Zu Beginn des 18. Jahrhunderts wurde in den herrschaftlichen Häusern immer weniger geritten, dafür um so mehr in eleganten, leichten Kutschen gefahren. Dafür brauchte man die geeigneten Pferde.

Irgendwann nach 1800 wurde die Zucht der reinen friesischen Pferde vernachlässigt, denn sie waren aus der Mode geraten. Im Jahre 1910 war der Hengstbestand auf nur noch vier Pferde geschrumpft, drei Jahre später waren nur noch die Hengste, Prins 109, Alva 113 und Friso 117 am Leben. Einige beherzte Züchter versuchten zu retten, was noch zu retten war, damit die Rasse nicht ausstarb. Man hatte erkannt, dass nicht nur ein landwirtschaftliches Arbeitstier am Aussterben war, sondern auch ein Stück niederländischer Geschichte, immerhin ist der Friese die einzige inländische Pferderasse. Der Friese entging dem Aussterben und erfreut sich heute sowohl als Fahrpferd, aber auch als Reitpferd, großer Beliebtheit.

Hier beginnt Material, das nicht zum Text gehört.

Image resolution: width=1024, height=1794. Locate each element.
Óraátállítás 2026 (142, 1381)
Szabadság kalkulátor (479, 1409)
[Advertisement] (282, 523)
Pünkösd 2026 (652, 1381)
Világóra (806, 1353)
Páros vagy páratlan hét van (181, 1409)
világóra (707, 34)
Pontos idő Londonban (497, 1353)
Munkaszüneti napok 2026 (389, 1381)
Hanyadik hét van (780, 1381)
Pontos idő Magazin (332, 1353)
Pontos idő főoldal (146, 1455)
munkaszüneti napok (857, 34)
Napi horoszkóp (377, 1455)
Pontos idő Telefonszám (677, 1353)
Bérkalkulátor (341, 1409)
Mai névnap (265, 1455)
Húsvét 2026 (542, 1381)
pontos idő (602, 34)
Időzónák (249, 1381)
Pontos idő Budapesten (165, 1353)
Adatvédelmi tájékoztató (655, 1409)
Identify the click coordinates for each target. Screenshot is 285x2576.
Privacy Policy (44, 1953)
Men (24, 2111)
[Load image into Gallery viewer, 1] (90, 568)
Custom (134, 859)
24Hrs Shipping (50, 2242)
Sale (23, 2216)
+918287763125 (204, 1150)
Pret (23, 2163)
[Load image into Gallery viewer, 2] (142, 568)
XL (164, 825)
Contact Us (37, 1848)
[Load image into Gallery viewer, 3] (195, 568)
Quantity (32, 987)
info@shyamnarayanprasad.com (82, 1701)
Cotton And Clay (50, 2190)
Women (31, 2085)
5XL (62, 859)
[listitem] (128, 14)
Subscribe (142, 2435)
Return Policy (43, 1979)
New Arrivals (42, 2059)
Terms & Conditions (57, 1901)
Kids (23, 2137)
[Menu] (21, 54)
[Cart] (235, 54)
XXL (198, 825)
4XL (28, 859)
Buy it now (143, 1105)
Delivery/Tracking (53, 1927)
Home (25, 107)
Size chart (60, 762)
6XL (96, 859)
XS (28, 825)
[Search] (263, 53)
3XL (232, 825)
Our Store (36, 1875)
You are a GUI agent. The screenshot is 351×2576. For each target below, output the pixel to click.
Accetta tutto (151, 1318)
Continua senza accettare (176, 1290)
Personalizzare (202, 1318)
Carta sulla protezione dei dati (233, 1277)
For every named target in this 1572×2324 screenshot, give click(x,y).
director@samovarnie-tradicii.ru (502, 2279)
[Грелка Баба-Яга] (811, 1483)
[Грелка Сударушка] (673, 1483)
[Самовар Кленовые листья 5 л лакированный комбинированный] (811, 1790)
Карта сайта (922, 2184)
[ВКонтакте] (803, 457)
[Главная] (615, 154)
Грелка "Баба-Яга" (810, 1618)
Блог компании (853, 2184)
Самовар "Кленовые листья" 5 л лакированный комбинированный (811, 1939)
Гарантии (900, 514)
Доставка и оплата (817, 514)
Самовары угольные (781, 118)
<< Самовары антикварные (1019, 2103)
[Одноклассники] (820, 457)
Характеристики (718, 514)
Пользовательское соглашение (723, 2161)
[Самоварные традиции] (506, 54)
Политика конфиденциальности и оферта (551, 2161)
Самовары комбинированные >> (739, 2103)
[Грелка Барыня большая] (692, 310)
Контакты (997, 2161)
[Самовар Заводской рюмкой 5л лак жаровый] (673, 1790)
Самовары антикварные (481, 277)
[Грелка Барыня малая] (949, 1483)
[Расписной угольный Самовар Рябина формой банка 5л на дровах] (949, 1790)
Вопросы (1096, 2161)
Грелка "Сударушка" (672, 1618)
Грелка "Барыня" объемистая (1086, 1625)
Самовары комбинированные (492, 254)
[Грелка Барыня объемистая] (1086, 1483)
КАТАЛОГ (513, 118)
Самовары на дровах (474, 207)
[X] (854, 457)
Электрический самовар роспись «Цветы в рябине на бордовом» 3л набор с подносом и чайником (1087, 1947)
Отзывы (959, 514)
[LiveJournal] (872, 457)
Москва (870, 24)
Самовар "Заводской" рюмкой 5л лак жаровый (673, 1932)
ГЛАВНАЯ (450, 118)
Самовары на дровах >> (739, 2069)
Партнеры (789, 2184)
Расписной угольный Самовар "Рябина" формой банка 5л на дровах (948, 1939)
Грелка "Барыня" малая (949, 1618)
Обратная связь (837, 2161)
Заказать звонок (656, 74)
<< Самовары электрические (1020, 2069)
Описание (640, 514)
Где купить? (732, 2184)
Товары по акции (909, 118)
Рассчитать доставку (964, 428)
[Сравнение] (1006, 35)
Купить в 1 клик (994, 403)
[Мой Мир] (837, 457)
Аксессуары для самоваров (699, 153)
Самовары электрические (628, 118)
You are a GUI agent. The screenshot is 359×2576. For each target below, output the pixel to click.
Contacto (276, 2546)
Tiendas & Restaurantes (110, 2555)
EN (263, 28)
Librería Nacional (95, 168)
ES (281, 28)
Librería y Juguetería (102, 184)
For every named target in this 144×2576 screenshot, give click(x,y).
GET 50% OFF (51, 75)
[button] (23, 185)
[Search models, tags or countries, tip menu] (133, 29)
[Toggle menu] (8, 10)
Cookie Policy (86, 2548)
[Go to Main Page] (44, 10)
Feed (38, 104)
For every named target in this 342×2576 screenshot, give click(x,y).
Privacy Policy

Zur heutigen Verbreitung des Friesenpferdes wurden durch die Züchter große Anstrengungen unternommen. Allerdings wurde nach der Einkreuzung spanischer Pferde niemals wieder rassefremdes Blut zugeführt. Der Bestand wurde allein durch Inzucht innerhalb der kleinen Population gesichert und vergrößert. Daher wird für jedes heute im niederländischen Zuchtverband eingetragene Pferd ein sog. Inzuchtfaktor bestimmt. Dieser gibt an, mit welchem Prozentsatz an Inzucht das Genom des Tieres belastet ist.

Die Selektion der Deckhengste, die in den Niederlanden zur Zucht zugelassen werden, gilt als eine der strengsten weltweit. Jedes Jahr im Herbst stellen sich alle Hengstanwärter einer Jury. Hier werden in der Hauptsache junge Hengste im Alter von 2 1/2 Jahren vorgestellt. Aber auch ältere Tiere, die ggf. schon Erfolge im Reit- und Fahrsport vorweisen können, versuchen ihr Glück. Es erfolgt eine Vorauswahl und die besten der vorgestellten Hengste dürfen sich im Januar des Folgejahres auf der zentralen Körung einer weiteren Exterieur-Bewertung stellen. Dort wird noch zweimal selektiert, bis schließlich einige wenige Hengste zur Hengstleistungsprüfung angewiesen werden. Diese findet im Herbst des gleichen Jahres statt. Die Hengstanwärter sind dann also in der Regel gut dreieinhalbjährig. Dort bestehen auch wieder nur wenige die schwere Prüfung, in der neben dem Exterieur und dem Gangvermögen auch zum Beispiel das Stallbetragen und der Arbeitswille bewertet werden.

Aber selbst wenn die Hengstleistungsprüfung erfolgreich abgelegt wurde, muss sich ein zugelassener Deckhengst jedes Jahr erneut der Jury stellen und seine Deckerlaubnis auf der Zentralen Körung in Friesland abholen. Erst wenn nach vier bis fünf Jahren der erste Fohlenjahrgang des Hengstes dreijährig ist, findet eine endgültige Begutachtung statt: Eine Auswahl der Nachzucht des Hengstes wird als Jährling, zweijährig und dreijährig begutachtet und der Hengst verbleibt nur in der Zucht, wenn sein Beitrag positiv bewertet wird. Leistet der Hengst nachweislich keinen positiven Beitrag, wird er abgekört und darf im niederländischen Stammbuch nicht mehr als Deckhengst "arbeiten".